Das lautlos fahrende Elektroauto: für lärmgeplagte Städter ein Traum, für Fußgänger lebensgefährlich, für Sportwagenbauer eine Herausforderung.
Elektrofahrzeuge sind zu leise, und das ist ein Problem. Nicht nur für Autofahrer, die den satten Sound eines Achtzylinders schätzen. Sondern mehr noch für Kinder, Fußgänger und Radfahrer, die ein Auto bisher kommen hörten. Laut der US-Behörde für Verkehrssicherheit (NHTSA) ist das Unfallrisiko für Fußgänger bei Elektroautos um 19 Prozent höher als bei Benzin- oder Dieselautos.
„Es ist ein bisschen paradox“, sagt Professor Hugo Fastl von der Technischen Universität München: „Nachdem wir 20 Jahre lang daran gearbeitet haben, Autos leiser zu machen, müssen sie jetzt lauter werden.“
Umgeben von 96 Lautsprechern tüftelt der Akustikprofessor am Sound der Zukunft. Ein tiefes Brummen, ein schriller Pfeifton – Fastl prüft, ob es angenehm, hochwertig oder billig klingt. „Ein Sportwagen muss natürlich anders klingen als ein luxuriöses Auto.“ Wenn die Lautstärke 60 Mal pro Sekunde wechselt, klingt der Ton rau, „wie das rollende R im Bairischen“ – gut für einen Sportwagen, erklärt Fast.
Aus dem Baukasten entwickeln Autohersteller dann ihr Sounddesign. Vier, fünf Jahre werde an so einem Geräusche-Mix gearbeitet, bis er gefällt, sagt der Professor. Das Thema sei den Unternehmen so wichtig, dass auch mal ein Entwicklungsvorstand als Testhörer teilnimmt.

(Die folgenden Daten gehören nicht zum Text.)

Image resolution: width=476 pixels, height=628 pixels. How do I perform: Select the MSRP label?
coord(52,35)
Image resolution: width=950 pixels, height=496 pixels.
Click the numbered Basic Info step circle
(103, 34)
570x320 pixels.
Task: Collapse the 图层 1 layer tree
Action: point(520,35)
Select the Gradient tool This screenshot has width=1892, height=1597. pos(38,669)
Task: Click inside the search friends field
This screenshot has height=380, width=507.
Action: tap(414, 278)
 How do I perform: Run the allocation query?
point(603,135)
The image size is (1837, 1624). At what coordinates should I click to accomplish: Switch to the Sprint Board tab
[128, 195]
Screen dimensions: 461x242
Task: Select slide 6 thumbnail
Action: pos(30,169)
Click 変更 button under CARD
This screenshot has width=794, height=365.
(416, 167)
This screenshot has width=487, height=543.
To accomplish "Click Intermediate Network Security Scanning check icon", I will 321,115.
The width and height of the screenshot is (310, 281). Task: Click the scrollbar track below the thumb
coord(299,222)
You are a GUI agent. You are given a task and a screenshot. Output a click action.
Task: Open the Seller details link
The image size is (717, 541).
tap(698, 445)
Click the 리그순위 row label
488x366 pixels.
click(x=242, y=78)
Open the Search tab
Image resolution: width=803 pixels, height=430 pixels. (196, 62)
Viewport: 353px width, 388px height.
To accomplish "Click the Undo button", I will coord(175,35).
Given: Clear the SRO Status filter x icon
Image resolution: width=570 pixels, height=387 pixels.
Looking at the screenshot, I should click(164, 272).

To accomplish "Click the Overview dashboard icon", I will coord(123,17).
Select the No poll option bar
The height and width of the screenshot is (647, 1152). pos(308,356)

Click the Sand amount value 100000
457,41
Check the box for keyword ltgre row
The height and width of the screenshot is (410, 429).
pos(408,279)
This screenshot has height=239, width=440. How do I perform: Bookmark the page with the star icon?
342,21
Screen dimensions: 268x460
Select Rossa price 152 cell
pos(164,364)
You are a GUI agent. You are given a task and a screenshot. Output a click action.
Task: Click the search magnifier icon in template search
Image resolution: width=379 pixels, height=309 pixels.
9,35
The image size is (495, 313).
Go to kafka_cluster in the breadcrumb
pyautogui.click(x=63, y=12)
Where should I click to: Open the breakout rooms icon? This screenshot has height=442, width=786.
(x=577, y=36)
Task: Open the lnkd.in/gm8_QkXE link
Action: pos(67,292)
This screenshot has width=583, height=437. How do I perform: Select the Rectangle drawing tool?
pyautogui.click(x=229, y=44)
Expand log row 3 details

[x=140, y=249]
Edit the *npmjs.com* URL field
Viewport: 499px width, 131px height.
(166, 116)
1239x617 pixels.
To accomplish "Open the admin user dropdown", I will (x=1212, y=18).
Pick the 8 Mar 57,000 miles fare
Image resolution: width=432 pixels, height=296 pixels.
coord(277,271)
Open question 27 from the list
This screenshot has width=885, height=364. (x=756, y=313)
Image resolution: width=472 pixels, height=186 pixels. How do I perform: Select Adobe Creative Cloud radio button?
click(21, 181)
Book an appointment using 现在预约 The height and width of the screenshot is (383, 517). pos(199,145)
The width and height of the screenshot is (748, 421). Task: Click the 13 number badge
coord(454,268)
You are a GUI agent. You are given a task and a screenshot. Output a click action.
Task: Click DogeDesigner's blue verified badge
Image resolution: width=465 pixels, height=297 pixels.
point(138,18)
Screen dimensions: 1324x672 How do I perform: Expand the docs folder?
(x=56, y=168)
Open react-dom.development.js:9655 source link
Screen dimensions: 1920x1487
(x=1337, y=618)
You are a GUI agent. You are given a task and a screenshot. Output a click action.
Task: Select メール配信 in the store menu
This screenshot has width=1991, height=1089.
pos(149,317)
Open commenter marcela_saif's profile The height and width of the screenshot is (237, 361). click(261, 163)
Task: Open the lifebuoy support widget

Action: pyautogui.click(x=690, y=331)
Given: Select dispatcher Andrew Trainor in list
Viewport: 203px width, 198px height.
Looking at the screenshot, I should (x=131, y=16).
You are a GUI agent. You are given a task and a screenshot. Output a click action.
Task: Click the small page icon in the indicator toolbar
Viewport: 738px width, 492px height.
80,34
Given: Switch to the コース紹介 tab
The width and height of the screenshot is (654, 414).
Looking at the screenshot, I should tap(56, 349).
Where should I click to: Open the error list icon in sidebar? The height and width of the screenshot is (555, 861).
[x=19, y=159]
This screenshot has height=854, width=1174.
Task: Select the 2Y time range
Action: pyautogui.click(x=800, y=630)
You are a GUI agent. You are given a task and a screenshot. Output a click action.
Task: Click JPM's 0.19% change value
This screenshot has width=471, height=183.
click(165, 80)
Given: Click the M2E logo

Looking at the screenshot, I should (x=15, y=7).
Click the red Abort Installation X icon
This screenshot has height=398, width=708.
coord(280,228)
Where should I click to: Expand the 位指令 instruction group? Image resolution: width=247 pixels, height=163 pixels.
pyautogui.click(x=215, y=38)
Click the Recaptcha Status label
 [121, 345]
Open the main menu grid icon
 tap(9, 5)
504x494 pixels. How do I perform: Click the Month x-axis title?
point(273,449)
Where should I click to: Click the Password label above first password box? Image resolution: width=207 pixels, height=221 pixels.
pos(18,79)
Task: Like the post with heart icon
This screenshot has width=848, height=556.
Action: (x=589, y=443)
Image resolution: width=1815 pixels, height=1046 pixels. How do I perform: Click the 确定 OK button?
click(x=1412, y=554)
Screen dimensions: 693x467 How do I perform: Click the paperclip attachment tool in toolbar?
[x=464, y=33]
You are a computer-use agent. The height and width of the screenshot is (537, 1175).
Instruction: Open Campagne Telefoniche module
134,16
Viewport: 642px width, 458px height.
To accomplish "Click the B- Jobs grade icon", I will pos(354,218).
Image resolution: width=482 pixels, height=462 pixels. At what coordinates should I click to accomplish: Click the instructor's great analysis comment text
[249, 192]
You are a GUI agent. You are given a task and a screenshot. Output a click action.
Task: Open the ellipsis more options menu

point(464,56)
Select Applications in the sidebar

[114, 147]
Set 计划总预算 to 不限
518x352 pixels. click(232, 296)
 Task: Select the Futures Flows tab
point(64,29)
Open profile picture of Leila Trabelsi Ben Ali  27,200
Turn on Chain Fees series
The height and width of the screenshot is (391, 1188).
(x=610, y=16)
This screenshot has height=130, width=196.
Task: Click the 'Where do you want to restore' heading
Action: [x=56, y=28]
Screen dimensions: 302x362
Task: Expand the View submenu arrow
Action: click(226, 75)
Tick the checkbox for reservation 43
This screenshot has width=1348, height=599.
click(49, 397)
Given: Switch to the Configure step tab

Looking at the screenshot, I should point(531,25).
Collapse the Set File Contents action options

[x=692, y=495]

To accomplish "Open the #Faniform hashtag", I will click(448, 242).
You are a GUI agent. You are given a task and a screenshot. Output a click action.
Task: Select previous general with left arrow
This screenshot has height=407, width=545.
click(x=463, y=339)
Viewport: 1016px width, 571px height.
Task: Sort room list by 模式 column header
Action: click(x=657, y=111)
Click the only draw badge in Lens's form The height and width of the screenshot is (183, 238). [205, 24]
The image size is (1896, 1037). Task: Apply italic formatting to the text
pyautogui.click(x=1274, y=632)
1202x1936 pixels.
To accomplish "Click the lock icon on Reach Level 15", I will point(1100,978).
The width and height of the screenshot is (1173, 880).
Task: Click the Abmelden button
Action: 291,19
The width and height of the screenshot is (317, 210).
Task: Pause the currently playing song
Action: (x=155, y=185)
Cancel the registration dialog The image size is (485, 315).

„Bei einem Mercedes AMG kann beispielsweise ein satter, knackiger Sound eines Achtzylinders auch ein Kaufargument sein. Da stellen wir hohe Ansprüche“, sagt Mercedes-Sprecher Christoph Sedlmayr. „Ein Enthusiast hört schon, ob ein Mercedes-AMG vorbeifährt oder ein BMW M oder ein Audi RS.“
Auch bei Elektroautos muss der Sound zum Modell und zur Marke passen. „Wir machen nicht das Geräusch eines Verbrennungsmotors nach, wir haben eine ganz eigene Klangwelt geschaffen“, sagt BMW-Sprecher Wieland Bruch. Der i3 etwa „hört sich ein bissl an wie Raumschiff Enterprise, ähnlich wie eine Turbine“. Der vollelektrische Mini werde sich anders anhören – wie, verrät Bruch noch nicht. Ein Dutzend Akustikingenieure und Tonmeister feilen noch an der Komposition.